Cuando invento palabras, me pasan cosas extraordinarias. Sobre todo, cuando invento las que ya están inventadas. Pero la gente real lee palabras reales sobre el águila que desperdicia su amor en una cucaracha. Quién sabe. También hay formas muy bonitas de inventar la noche en que una cucaracha hace el amor con el águila sin desperdicios.

De todos modos, está comprobado que una adicción sólo puede ser remediada por otra adicción. Según el tratamiento es más sano inventar la noche que inventar palabras. Yo me esmero. Sigo el tratamiento de mi rehabilitación a rajatabla aunque los seres reales a veces parecen un malentendido. Son seriecitos. Pero si para ser real hay que andar por el mundo con semejante cara, titubeo, descreo de los especialistas. Cuando digo estas cosas, los expertos en el tratamiento me hacen ver que el problema no es la cara de los seres reales, sino las palabras. Dicen que mi proceso de invención es indebido.
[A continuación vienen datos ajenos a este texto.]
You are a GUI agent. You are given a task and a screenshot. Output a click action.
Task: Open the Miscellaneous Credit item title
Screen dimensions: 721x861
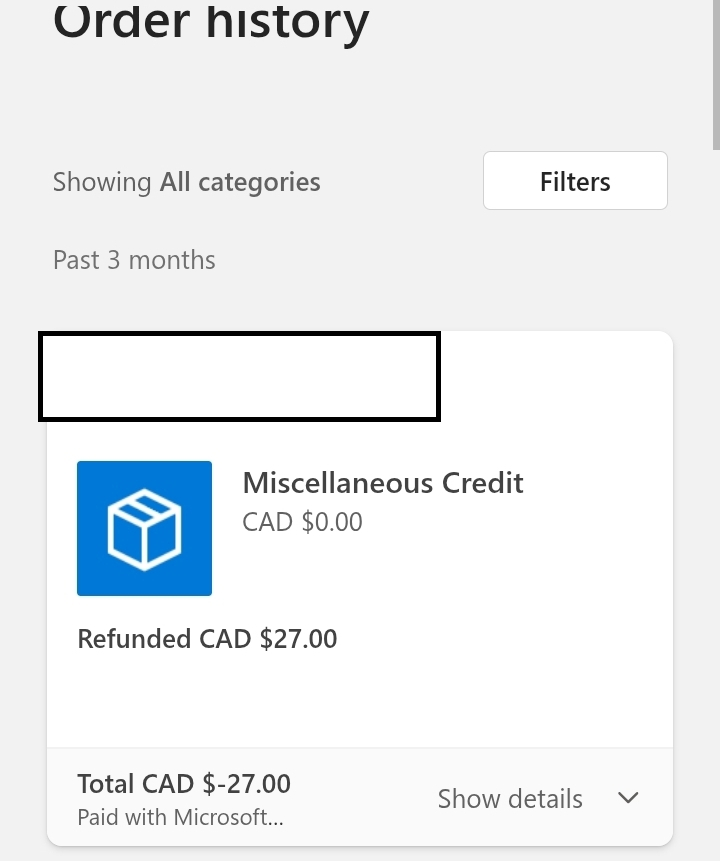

Para reforzar el proceso de mi cura, me han dado la opción de guardarme las palabras prohibidas en una jaula, para consumo propio, bajo el argumento de que, por ellas nadie daría un peso, en cambio por las palabras reales podría recibir un diez por ciento de derecho de autor. Esto comprueba la teoría de que todo ser real tiene su precio, pero, el diez por ciento ¿no será mucho?